3. The method for treating cancer according to claim 1, wherein SEQ ID NO: 2 is encoded by a polynucleotide represented by SEQ ID NO: 4.

4. The method for treating cancer according to claim 1, wherein the vector is linear DNA or plasmid DNA.

5. The method for treating cancer according to claim 1, wherein the virus is any one selected from the group consisting of retrovirus, adenovirus, herpes simplex virus and lentivirus.

6. The method for treating cancer according to claim 1, wherein the cell is bacterium.

7. The method for treating cancer according to claim 6, wherein the bacterium is Listeria, Shigella, Salmonella, or E. coli.

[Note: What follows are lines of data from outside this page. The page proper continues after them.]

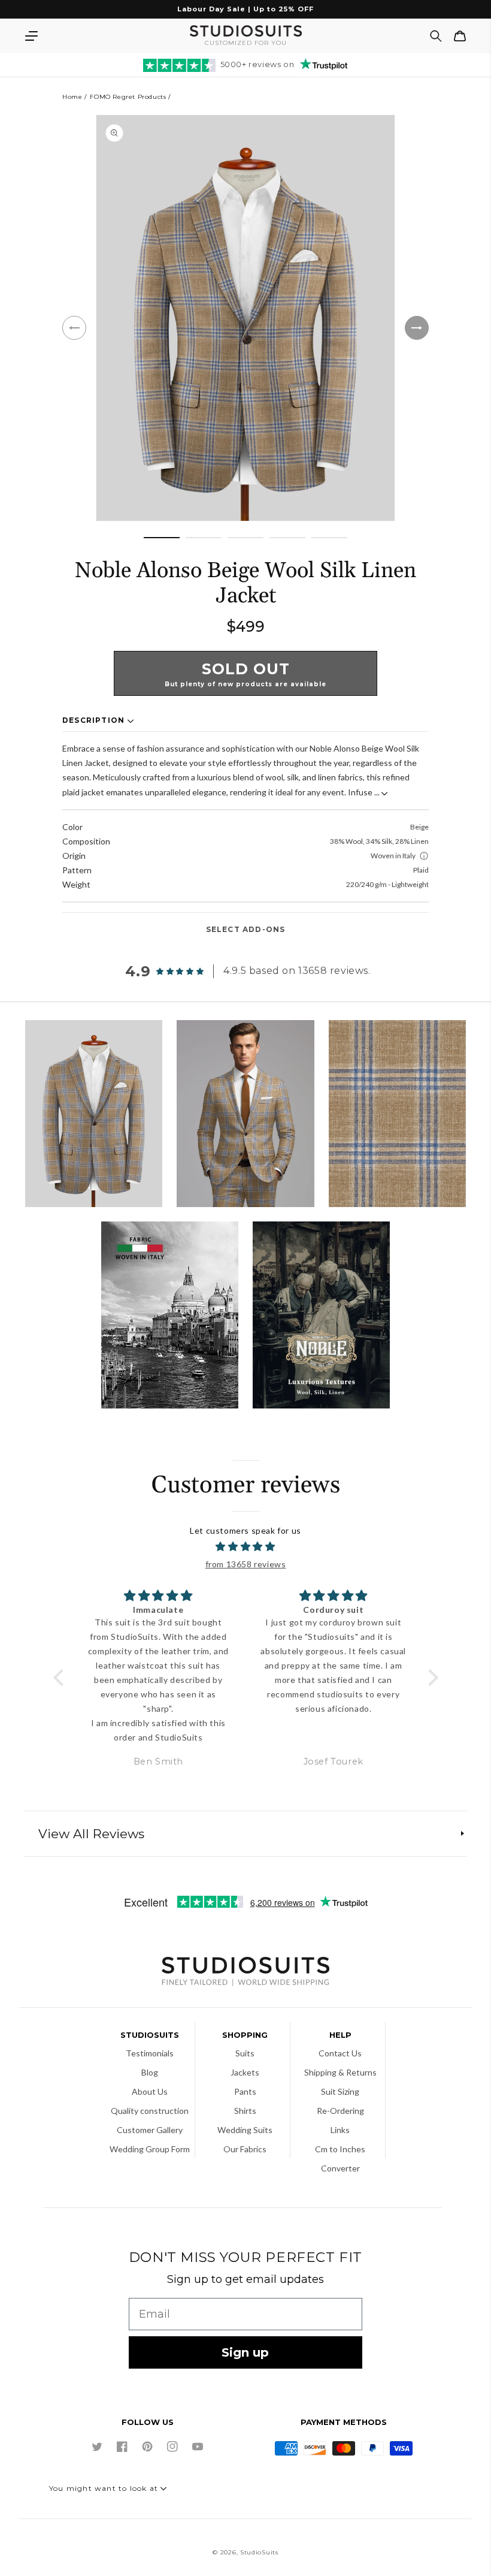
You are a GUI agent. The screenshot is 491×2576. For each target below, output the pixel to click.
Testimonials (150, 2053)
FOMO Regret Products (128, 97)
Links (340, 2130)
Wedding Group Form (150, 2149)
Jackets (245, 2072)
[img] (246, 1547)
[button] (31, 36)
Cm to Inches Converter (340, 2158)
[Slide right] (417, 328)
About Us (150, 2091)
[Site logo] (245, 1973)
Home (72, 97)
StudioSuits (259, 2552)
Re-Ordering (340, 2111)
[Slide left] (74, 328)
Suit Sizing (340, 2091)
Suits (244, 2053)
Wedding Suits (244, 2130)
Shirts (245, 2111)
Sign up (245, 2352)
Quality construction (150, 2111)
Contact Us (340, 2053)
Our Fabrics (244, 2149)
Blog (149, 2072)
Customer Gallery (150, 2130)
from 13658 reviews (245, 1564)
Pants (245, 2091)
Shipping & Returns (340, 2072)
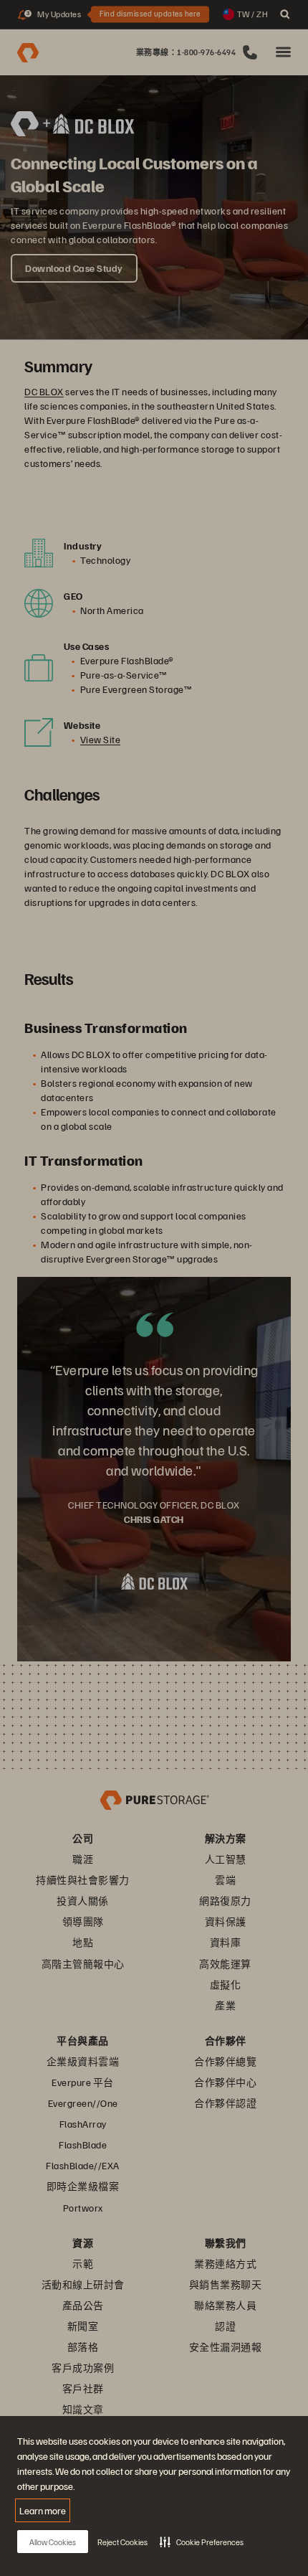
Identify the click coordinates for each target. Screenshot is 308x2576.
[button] (201, 2541)
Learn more (42, 2510)
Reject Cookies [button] (122, 2542)
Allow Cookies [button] (52, 2542)
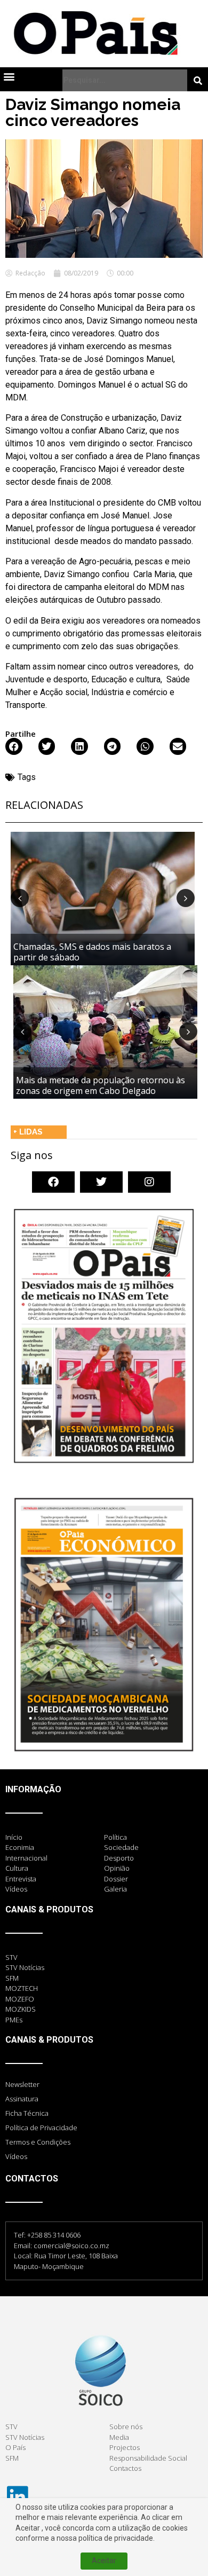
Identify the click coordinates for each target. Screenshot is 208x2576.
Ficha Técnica (27, 2113)
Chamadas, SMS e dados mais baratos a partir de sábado (92, 952)
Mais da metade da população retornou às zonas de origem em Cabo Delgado (100, 1085)
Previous (20, 898)
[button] (9, 76)
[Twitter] (101, 1182)
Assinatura (21, 2099)
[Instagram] (149, 1182)
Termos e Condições (37, 2142)
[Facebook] (53, 1182)
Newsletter (22, 2084)
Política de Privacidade (41, 2127)
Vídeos (16, 2156)
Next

8. The method for treating cancer according to claim 1, wherein the modified protein binds BRD2 at least 10 times longer than wild-type Runx3 in vitro.

9. The method for treating cancer according to claim 1, wherein the cancer is lung cancer.

10. The method for treating cancer according to claim 9, wherein the amino acid that cannot be phosphorylated by a kinase is one or more selected from the group consisting of alanine (A), isoleucine (I), leucine (L) and valine (V).

11. The method for treating cancer according to claim 9, wherein the amino acid that cannot be phosphorylated is alanine (A).